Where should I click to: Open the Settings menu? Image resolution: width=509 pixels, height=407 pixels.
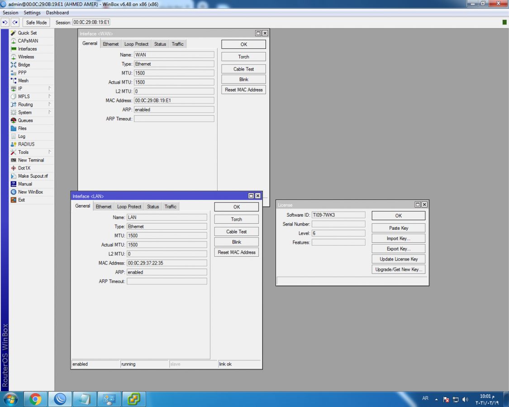(32, 13)
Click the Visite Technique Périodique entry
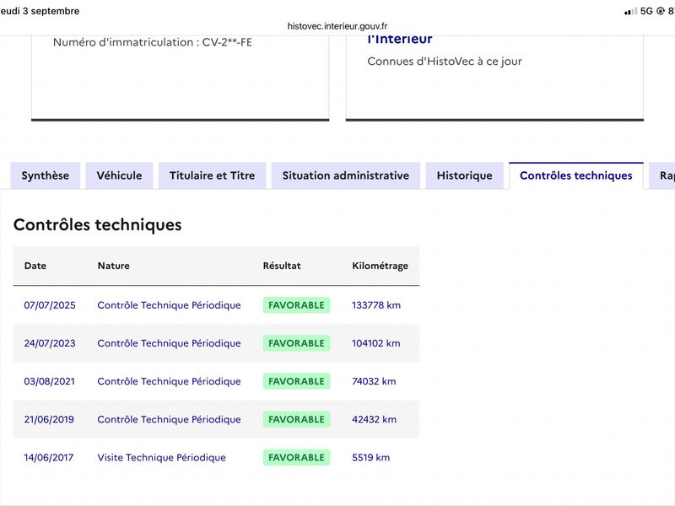Screen dimensions: 675x506 tap(161, 457)
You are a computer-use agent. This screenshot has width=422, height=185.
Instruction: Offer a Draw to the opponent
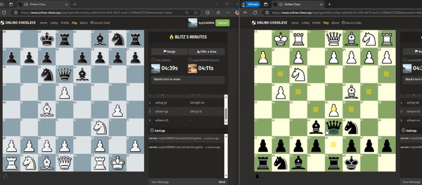click(x=206, y=52)
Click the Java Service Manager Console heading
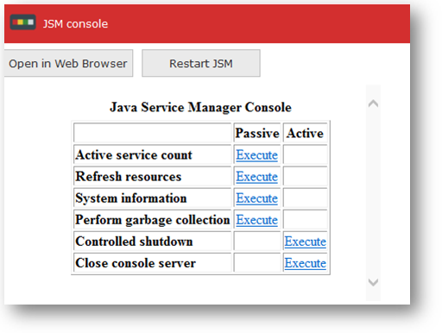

· · ·

▶ **What the task asks**: Each record must be quoted in full and exactly. Do not include the pictures.

▶ **Written answer**:
Where should I click to: Open the Settings menu? Image resolution: width=509 pixels, height=407 pixels.
(32, 13)
Click the Visite Technique Périodique entry
Screen dimensions: 675x506 tap(161, 457)
You are a computer-use agent. This screenshot has width=422, height=185.
Instruction: Offer a Draw to the opponent
click(x=206, y=52)
Click the Java Service Manager Console heading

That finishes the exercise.